Namun, kini sudah tidak ada yang tersisa, saat Ashes melihat ke tanah dia tidak melihat apapun selain tanah yang tertutup rumput laut yang juga membuatnya licin. Setelah reruntuhan ditemukan oleh Guntur, banyak penjelajah lain telah tiba di sini, satu demi satu datang untuk menjarah tempat ini, jadi jika mereka dapat menemukan batu ajaib, itu akan menjadi kejadian yang aneh.

Tapi Tilly masih bersemangat tinggi, mengangkat senternya tinggi-tinggi, dia dengan hati-hati mencari di setiap sudut aula, terutama di tempat-tempat yang lebih gelap di mana dia akan meminta para pelaut untuk datang dengan membawa beberapa obor lagi. Sementara itu, Molly memanggil pelayan sihirnya, membiarkannya menyebar ke tanah, mengubahnya menjadi bantalan untuk semua orang beristirahat. Ashes malah terus-menerus berada di sisi Tilly, dan mengabaikannya sambil meraba dinding untuk memeriksanya.

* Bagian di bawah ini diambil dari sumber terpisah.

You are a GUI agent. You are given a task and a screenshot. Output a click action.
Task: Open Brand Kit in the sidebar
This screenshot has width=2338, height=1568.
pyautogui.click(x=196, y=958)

"Hei," Putri ke-5 tiba-tiba berteriak dan berhenti, "Apa ini?"

Saat Ashes melihat ke bawah ke tangan Tilly, dia hanya melihat sepotong dinding yang ditutupi ganggang hijau, tapi kemudian dia menemukan pantulan samar api mereka.

Tilly segera mengulurkan tangan untuk merobek ganggang itu, memperlihatkan permata yang setengah terkubur di dinding ke mata mereka – permata itu memiliki bentuk seperti prisma, dan hampir setebal lengan, dan berkilau secerah warna merah tua. Tapi sepertinya itu bertatahkan bingkai emas, seperti slot kartu yang harus diperbaiki di dalamnya. Bahkan direndam dalam air laut begitu lama dan emas seperti batu itu cerah dan bersih seperti baru.

Tilly mencoba mengeluarkan batu itu, tetapi permata berharga itu tidak bergerak sedikit pun.

"Biar aku mencobanya," Ashes menawarkan.

Putri ke-5 menggelengkan kepalanya, sepertinya sedang memikirkan sesuatu, dia lalu meletakkan tangannya di atas prisma dan menutup matanya.

Tiba-tiba, cahaya cemerlang melintas di tengah prisma – ketika tidak ada lagi yang terjadi, Ashes sudah mengira bahwa matanya telah mempermainkannya. Tapi kemudian, suara gemuruh terdengar dari balik dinding, seolah-olah sebuah mekanisme tiba-tiba mulai bergerak, dalam waktu singkat suara itu menyebar ke seluruh aula. Sepertinya suara gemuruh datang dari mana-mana, diikuti oleh kemunculan tiba-tiba cahaya lembut di atas dinding, bahkan langit-langit di atas kepala mereka mulai menyala.

Tidak tahu apa yang sedang terjadi, si Pelaut berdiri dengan panik dan mengeluarkan senjata mereka. Tetapi karena mereka tidak tahu dari sisi mana mereka harus membela diri, mereka akhirnya memutuskan untuk berkumpul bersama berdiri saling membelakangi. Pelayan Molly sekali lagi membungkus mereka dengan pelukan ajaibnya.

Namun, tidak ada monster yang muncul atau menyerbu mereka.

Ketika suaranya akhirnya tenang, aula mulai bersinar dalam cahaya terang.